About this exercise: Filter the records down to the lines that hold the word "entry", and copy each of those lines.

Supplied information:
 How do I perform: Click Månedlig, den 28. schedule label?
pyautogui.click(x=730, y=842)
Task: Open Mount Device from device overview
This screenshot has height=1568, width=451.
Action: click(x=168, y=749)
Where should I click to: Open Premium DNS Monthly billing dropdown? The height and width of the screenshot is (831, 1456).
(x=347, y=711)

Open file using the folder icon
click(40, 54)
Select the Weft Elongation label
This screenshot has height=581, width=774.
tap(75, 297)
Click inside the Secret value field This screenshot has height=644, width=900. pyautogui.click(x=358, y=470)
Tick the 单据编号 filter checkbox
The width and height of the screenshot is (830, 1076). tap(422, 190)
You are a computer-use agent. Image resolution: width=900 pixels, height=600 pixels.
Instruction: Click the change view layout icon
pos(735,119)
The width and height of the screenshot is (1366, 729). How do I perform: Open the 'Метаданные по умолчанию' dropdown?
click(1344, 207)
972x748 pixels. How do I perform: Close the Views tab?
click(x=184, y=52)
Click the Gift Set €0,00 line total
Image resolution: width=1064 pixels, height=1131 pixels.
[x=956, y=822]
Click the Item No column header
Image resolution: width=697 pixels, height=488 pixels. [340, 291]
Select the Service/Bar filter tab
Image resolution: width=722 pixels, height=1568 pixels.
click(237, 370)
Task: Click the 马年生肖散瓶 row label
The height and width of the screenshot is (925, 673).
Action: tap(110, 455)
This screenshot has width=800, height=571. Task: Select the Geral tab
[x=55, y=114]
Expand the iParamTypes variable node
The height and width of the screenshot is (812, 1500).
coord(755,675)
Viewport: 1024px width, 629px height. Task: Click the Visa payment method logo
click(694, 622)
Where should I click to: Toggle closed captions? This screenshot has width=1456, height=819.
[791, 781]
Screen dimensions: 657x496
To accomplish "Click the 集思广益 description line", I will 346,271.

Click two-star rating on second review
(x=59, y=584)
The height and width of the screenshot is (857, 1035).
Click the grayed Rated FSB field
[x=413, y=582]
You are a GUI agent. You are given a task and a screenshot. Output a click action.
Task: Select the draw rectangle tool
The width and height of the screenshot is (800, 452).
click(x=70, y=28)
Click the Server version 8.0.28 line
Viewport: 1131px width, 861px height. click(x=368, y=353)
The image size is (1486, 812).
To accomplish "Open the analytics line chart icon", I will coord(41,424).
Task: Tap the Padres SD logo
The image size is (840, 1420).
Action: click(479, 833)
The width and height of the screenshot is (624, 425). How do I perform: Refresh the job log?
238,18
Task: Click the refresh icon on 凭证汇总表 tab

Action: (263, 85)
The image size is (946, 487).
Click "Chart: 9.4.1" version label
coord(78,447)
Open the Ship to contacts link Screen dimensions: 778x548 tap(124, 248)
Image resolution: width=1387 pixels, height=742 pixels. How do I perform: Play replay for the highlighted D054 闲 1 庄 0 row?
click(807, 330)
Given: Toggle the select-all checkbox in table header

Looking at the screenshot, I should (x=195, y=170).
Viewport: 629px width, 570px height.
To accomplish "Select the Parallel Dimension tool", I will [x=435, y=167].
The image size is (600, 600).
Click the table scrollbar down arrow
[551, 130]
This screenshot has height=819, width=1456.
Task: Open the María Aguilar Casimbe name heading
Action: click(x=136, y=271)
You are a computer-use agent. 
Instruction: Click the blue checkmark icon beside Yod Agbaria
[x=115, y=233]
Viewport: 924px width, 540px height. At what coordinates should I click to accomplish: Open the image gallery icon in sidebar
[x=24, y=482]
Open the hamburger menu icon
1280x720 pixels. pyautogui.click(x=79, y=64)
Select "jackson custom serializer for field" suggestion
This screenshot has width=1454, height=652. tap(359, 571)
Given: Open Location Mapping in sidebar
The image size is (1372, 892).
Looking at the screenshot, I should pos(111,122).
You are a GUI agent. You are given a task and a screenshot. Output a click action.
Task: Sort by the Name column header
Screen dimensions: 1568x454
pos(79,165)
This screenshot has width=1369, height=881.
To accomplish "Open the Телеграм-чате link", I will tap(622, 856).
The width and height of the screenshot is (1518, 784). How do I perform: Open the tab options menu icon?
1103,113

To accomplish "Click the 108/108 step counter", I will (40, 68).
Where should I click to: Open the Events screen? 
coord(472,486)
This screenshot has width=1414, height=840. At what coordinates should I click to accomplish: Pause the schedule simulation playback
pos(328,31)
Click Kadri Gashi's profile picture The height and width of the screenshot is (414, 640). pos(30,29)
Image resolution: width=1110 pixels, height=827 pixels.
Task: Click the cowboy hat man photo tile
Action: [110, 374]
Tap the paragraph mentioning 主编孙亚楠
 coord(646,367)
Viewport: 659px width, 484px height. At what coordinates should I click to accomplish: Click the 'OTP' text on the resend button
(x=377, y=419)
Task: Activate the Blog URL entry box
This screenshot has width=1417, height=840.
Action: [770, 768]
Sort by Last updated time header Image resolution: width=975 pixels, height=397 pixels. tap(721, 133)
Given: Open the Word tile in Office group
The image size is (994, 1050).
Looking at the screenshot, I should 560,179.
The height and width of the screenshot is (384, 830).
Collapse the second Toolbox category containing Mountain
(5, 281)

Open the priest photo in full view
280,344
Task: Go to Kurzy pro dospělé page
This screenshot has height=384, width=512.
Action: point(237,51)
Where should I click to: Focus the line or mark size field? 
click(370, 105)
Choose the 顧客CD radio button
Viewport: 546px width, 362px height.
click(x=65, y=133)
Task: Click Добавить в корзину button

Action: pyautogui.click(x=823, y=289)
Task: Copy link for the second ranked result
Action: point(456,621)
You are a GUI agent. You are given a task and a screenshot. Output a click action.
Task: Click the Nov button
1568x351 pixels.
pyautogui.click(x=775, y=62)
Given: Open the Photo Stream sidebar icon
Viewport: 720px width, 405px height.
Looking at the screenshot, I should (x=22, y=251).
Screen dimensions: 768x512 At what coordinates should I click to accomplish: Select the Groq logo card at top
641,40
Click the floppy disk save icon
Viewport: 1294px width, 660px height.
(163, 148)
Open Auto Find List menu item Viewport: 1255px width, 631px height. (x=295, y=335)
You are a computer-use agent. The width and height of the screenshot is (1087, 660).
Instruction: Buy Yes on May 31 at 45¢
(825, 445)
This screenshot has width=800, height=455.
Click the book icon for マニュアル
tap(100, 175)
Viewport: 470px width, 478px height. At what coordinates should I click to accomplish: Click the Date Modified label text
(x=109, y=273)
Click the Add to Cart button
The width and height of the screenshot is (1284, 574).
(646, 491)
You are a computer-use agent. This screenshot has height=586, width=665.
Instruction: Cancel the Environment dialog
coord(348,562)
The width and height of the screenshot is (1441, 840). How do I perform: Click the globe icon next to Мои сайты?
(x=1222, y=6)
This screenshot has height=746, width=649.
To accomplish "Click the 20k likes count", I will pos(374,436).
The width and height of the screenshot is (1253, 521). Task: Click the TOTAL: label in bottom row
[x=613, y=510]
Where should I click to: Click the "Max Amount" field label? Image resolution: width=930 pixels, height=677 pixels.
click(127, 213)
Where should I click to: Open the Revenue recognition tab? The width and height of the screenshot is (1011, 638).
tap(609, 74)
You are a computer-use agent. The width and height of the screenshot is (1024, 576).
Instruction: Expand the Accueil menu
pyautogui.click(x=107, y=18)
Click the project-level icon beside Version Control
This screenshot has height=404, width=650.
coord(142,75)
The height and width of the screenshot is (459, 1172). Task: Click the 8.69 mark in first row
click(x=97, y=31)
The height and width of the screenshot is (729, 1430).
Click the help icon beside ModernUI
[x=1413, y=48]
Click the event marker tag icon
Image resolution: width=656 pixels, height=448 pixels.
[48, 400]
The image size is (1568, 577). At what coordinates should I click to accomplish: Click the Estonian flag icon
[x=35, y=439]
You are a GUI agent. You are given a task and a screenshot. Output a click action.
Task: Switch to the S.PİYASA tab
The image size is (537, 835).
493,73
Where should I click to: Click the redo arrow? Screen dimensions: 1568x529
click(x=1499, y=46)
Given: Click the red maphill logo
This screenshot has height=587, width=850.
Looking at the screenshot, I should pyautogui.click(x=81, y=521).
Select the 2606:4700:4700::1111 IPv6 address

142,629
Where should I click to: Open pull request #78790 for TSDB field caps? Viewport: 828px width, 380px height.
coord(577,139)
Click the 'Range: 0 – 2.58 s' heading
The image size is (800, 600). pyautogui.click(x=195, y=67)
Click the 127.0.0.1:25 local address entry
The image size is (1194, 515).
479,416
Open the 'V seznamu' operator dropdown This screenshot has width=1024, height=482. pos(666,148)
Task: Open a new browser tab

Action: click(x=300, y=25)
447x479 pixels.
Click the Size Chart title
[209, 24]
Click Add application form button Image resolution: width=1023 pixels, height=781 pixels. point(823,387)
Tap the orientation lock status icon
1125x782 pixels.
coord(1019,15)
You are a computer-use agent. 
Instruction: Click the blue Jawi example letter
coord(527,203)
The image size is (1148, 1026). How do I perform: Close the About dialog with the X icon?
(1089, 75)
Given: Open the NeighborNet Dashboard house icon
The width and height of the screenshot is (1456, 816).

Response to the exercise:
Task: Activate the Blog URL entry box
Click the 127.0.0.1:25 local address entry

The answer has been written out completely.